Het gaat niet goed met Passend Onderwijs in Nederland. Enquête bij leerkrachten na 1 jaar Passend Onderwijs (cf. M-decreet)
In april 2015 deed de Algemene Onderwijsbond (AoB) een QuickScan onder onderwijspersoneel. De vraag die centraal stond was: Passend onderwijs is dit schooljaar ingevoerd, hoe gaat t nu? (
Conclusies
1.Toename leerlingen die extra ondersteuning nodig hebben. De leerkrachten komen vergeleken met vorig jaar meer leerlingen tegen die extra ondersteuning nodig hebben. De toename komt vooral doordat er minder wordt doorverwezen naar het speciaal onderwijs. Ook neemt de diversiteit en heftigheid van de problematieken toe.. De leerkracht wordt op dit moment overvraagd. Hij komt komt niet meer toe aan de reguliere zaken voor de gewone leerlingen. Het maken van het ontwikkelingsperspectief en de bijbehorende gesprekken kosten ook heel veel tijd.
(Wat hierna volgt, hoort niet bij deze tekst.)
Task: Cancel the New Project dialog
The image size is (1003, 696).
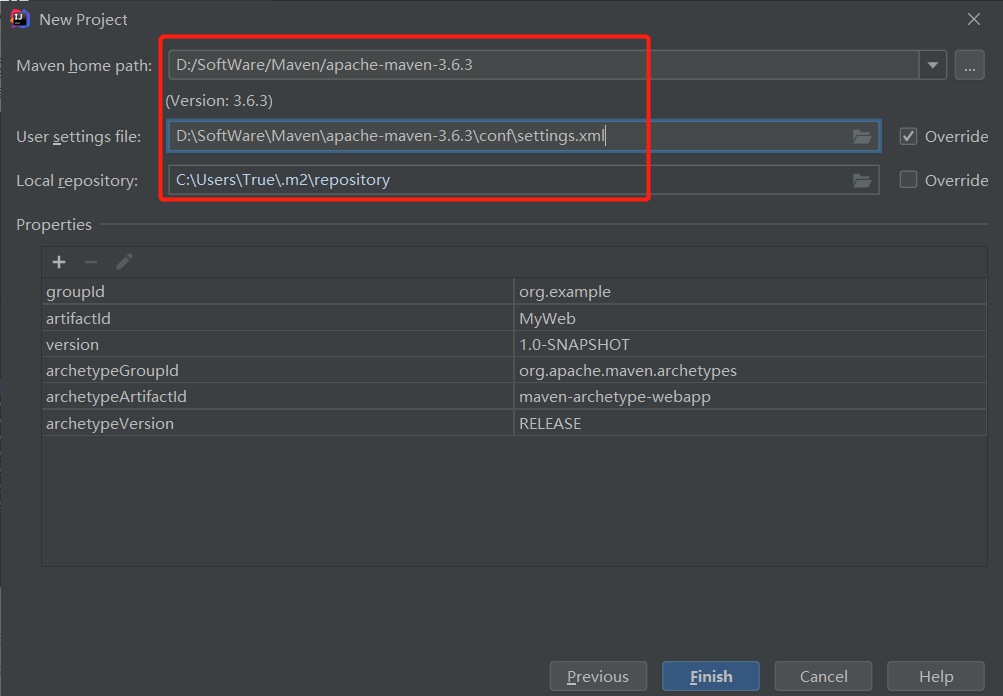Action: tap(823, 676)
2. Leerlingen die in het speciaal onderwijs thuishoren blijven langer op een gewone basisschool. Rond groep 4/5 (=2de/3de leerjaar) blijkt dat het toch echt niet gaat. Leerlingen komen dan alsnog in het speciaal onderwijs terecht. Echter met een grotere achterstand en sociaal-emotionele problemen dan wanneer ze eerder in het speciaal onderwijs hadden gezet. Ook lopen ouders zo een grotere beschadiging op.
3..Onvoldoende faciliteiten voor slagen van passend onderwijs De faciliteiten voor passend onderwijs lijken in de meeste gevallen niet te zijn toegenomen. Het onderwijspersoneel moet vaak meer doen met minder middelen. Ook worden faciliteiten niet efficiënt ingezet en levert het aanvragen van faciliteiten administratieve druk op. Ook over de ambulante begeleiding is nog veel onduidelijkheid.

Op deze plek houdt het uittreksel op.